(Records shown)

========

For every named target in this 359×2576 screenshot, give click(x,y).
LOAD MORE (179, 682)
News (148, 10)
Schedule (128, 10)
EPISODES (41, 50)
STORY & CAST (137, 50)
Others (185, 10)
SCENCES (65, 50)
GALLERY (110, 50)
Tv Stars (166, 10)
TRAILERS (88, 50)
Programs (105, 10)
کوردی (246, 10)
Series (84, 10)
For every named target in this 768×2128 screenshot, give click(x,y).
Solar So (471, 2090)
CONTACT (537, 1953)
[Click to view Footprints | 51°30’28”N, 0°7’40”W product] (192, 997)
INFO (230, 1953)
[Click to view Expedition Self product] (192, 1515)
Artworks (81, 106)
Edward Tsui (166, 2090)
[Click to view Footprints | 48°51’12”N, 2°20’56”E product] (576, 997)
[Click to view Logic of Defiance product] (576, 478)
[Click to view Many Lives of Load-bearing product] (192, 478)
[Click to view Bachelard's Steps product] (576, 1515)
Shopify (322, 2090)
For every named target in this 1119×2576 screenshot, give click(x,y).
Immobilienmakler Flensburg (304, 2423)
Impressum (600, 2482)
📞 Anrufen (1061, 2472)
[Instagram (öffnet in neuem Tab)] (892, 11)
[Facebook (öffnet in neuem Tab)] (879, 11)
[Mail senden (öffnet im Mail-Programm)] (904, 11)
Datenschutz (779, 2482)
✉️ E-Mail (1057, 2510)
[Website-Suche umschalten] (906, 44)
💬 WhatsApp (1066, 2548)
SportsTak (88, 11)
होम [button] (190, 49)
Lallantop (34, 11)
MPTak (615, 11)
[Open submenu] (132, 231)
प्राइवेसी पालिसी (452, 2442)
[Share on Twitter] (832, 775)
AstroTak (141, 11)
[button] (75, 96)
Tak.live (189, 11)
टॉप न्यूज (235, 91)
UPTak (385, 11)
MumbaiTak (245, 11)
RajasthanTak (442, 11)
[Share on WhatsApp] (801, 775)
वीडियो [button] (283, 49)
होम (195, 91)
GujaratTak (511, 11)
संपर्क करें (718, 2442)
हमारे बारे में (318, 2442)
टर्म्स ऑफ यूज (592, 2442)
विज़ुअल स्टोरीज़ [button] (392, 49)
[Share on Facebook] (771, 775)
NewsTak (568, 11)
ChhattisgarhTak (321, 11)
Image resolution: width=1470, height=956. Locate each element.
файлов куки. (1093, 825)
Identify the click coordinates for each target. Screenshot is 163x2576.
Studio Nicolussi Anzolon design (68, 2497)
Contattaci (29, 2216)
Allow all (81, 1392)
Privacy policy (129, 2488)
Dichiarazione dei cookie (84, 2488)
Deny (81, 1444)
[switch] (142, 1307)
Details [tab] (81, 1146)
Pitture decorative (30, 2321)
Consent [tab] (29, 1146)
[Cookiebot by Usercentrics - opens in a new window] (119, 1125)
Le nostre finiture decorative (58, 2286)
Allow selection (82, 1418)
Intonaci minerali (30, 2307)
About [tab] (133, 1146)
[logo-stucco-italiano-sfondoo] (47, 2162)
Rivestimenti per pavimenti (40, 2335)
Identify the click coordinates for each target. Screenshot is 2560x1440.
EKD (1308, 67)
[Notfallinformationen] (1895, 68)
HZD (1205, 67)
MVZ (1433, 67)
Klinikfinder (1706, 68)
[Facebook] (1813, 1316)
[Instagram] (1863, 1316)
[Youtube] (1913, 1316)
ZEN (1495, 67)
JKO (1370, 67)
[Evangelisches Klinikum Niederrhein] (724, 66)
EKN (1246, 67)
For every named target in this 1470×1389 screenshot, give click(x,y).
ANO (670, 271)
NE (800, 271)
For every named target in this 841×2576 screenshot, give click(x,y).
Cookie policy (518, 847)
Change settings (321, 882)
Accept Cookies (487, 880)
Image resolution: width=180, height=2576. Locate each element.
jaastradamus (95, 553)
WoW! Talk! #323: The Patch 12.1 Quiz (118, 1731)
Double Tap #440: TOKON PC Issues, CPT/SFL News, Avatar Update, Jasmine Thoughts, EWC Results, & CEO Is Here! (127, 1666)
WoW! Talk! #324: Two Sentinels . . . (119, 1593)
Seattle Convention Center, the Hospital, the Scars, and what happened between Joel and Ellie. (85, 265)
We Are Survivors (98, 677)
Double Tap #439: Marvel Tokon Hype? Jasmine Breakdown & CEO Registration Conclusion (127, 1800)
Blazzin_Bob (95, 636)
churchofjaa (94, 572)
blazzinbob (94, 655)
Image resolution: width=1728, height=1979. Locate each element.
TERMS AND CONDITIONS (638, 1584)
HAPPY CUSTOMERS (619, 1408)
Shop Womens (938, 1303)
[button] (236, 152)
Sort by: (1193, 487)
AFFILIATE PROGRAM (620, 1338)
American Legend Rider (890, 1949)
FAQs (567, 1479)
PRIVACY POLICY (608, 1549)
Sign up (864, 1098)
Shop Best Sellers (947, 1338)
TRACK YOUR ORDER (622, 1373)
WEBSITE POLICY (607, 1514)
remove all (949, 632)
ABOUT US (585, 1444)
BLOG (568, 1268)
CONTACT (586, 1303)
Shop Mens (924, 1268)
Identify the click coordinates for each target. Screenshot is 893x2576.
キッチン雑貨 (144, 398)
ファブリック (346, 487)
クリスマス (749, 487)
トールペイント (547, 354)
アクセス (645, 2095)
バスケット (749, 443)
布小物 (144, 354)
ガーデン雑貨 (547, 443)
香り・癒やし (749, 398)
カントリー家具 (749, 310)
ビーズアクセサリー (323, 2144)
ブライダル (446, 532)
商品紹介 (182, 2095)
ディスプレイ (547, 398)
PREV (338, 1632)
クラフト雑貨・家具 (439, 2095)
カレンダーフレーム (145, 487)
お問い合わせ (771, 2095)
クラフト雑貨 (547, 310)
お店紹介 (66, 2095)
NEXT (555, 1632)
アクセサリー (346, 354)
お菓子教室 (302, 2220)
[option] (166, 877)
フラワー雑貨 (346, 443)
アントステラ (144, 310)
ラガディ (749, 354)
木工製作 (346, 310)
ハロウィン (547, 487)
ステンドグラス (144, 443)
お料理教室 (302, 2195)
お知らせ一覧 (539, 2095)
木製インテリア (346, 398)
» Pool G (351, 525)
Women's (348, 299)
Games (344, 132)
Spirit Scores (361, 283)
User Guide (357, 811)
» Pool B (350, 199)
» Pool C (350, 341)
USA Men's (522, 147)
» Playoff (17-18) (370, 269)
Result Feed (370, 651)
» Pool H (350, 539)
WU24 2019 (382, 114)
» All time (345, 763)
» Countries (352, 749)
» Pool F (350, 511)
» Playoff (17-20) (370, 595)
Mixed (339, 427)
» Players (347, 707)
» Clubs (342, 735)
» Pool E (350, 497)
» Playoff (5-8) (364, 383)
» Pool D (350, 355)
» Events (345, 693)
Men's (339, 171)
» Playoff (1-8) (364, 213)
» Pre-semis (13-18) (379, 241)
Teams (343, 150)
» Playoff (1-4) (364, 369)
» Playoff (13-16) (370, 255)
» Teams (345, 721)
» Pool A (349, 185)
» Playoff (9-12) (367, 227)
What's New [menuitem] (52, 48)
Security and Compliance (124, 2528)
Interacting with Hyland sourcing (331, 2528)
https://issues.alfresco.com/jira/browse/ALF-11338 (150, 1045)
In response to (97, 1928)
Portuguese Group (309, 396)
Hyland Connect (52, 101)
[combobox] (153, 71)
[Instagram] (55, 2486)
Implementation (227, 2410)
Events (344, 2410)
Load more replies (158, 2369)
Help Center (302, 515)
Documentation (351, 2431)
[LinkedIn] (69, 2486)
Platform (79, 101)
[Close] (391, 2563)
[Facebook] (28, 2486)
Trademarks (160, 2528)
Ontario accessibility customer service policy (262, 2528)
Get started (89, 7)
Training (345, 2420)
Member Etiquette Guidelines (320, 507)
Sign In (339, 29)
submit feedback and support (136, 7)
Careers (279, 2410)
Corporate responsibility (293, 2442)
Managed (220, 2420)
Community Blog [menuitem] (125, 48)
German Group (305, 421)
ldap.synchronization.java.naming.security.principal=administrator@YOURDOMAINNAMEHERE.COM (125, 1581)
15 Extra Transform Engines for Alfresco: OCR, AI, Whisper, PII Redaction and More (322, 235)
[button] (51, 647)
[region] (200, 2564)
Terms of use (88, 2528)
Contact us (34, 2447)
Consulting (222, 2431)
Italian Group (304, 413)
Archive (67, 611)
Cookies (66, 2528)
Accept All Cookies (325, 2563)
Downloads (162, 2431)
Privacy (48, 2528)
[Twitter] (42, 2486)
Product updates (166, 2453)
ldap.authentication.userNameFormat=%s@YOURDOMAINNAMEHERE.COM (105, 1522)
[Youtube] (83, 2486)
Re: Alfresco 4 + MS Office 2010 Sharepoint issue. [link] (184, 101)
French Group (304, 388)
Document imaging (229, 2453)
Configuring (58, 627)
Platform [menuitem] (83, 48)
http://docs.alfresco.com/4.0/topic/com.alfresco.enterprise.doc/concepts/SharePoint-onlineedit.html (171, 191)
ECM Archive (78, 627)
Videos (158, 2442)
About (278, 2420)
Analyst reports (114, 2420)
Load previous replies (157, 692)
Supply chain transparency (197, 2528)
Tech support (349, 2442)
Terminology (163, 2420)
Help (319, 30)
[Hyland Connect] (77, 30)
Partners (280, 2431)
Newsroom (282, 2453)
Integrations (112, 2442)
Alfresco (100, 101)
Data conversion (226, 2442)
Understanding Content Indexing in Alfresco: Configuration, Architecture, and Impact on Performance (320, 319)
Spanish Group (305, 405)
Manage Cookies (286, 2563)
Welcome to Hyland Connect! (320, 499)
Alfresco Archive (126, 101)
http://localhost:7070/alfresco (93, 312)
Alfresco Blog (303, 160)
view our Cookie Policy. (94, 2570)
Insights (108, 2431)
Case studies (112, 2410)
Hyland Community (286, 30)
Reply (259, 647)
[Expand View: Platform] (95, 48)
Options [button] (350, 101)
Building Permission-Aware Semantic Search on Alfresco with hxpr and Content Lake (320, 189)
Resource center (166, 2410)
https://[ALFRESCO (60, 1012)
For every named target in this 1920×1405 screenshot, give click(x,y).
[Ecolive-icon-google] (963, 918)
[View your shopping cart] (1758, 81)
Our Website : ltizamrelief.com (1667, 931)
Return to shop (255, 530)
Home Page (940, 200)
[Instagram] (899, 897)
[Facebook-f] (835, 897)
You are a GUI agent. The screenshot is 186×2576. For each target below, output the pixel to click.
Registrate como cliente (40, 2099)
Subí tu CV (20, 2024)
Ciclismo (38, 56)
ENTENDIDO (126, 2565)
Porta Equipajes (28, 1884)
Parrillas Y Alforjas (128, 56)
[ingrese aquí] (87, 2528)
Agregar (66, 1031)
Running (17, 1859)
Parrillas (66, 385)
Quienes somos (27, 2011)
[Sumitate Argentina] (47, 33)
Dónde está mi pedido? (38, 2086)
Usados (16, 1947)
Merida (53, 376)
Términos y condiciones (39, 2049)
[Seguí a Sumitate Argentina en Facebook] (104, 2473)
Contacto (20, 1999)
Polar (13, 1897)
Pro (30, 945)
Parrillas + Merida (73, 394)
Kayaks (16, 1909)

========

Output exactly the lines of the records from the first through the one bearing "Series (84, 10)", both ends included.

(Result of this task)
For every named target in this 359×2576 screenshot, give click(x,y).
LOAD MORE (179, 682)
News (148, 10)
Schedule (128, 10)
EPISODES (41, 50)
STORY & CAST (137, 50)
Others (185, 10)
SCENCES (65, 50)
GALLERY (110, 50)
Tv Stars (166, 10)
TRAILERS (88, 50)
Programs (105, 10)
کوردی (246, 10)
Series (84, 10)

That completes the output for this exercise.